En 40 ans, plus de la moitié des animaux sauvages a disparu

Mammifères, oiseaux, reptiles, poissons… Toutes les espèces d’animaux sauvages sont concernées par ce déclin. Mais ce sont les espèces d’eau douce qui sont les plus durement touchées (-76% entre 1970 et 2010). Viennent ensuite les espèces marines et terrestres (-39%). Par exemple, chez les mammifères, ce sont les tigres de Sumatra, les zèbres de Grévy, les gorilles et les rhinocéros qui sont les plus menacés.

Ce déclin touche l’ensemble du globe, mais des disparités existent, notamment dans les aires terrestres protégées où la diminution des populations est deux fois plus lente qu’ailleurs. Les deux régions les plus touchées sont l’Amérique latine (-83%) et la zone Indo-Pacifique (-67%).
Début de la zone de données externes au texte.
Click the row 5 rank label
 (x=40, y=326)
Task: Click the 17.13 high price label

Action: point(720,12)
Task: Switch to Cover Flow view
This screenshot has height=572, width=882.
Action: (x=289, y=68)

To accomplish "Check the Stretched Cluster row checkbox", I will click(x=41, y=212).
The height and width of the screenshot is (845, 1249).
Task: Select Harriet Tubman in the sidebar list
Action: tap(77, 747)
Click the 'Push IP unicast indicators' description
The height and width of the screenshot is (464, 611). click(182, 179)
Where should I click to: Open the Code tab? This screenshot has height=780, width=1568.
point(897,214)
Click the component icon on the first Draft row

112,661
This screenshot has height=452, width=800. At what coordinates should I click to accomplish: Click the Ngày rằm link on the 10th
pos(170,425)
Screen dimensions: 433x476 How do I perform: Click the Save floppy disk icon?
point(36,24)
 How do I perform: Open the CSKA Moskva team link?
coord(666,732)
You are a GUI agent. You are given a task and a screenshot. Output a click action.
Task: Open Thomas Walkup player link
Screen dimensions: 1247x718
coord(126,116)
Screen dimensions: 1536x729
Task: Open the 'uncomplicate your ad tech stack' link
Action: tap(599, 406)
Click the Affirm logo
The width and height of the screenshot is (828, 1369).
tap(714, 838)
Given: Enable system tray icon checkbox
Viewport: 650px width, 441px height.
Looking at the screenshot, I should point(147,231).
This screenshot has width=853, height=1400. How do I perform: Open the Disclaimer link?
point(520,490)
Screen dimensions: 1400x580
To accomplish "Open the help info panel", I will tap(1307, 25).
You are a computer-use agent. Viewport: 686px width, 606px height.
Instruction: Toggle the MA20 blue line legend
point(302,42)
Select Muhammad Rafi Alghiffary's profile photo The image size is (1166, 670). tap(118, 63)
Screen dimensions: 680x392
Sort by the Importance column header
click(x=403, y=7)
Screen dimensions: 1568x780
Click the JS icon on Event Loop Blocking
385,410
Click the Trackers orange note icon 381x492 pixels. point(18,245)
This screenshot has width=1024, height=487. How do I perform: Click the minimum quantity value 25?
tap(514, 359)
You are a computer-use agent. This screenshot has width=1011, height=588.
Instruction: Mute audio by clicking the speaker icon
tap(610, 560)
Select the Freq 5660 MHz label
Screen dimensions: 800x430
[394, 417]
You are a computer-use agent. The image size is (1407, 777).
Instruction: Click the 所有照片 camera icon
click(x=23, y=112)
Au centre du problème : les activités humaines. « Les entreprises et les consommateurs doivent cesser de se comporter comme si nous vivions dans un monde illimité », a expliqué Marco Lambertini, le directeur général de WWF International. Car l’une des principales causes de cette hécatombe, c’est bien la surexploitation des ressources naturelles par l’homme, par la chasse et la pêche. Viennent ensuite la dégradation des habitats naturels -en raison de l’agriculture intensive et de l’urbanisation-, le changement climatique, et l’explosion démographique, qui a multiplié les besoins sans augmenter les ressources.

« Si tous les habitants de la planète avaient une empreinte écologique égale à celle de la moyenne des habitants du Qatar, nous aurions besoin de 4,8 planètes. Si nous avions tous le style de vie d’un Américain moyen nous aurions besoin de 3,9 planètes », précise le rapport.

Le WWF et la société savante Zoological Society of London ont suivi 10 380 populations (groupes d’animaux) appartenant à 3 038 espèces différentes.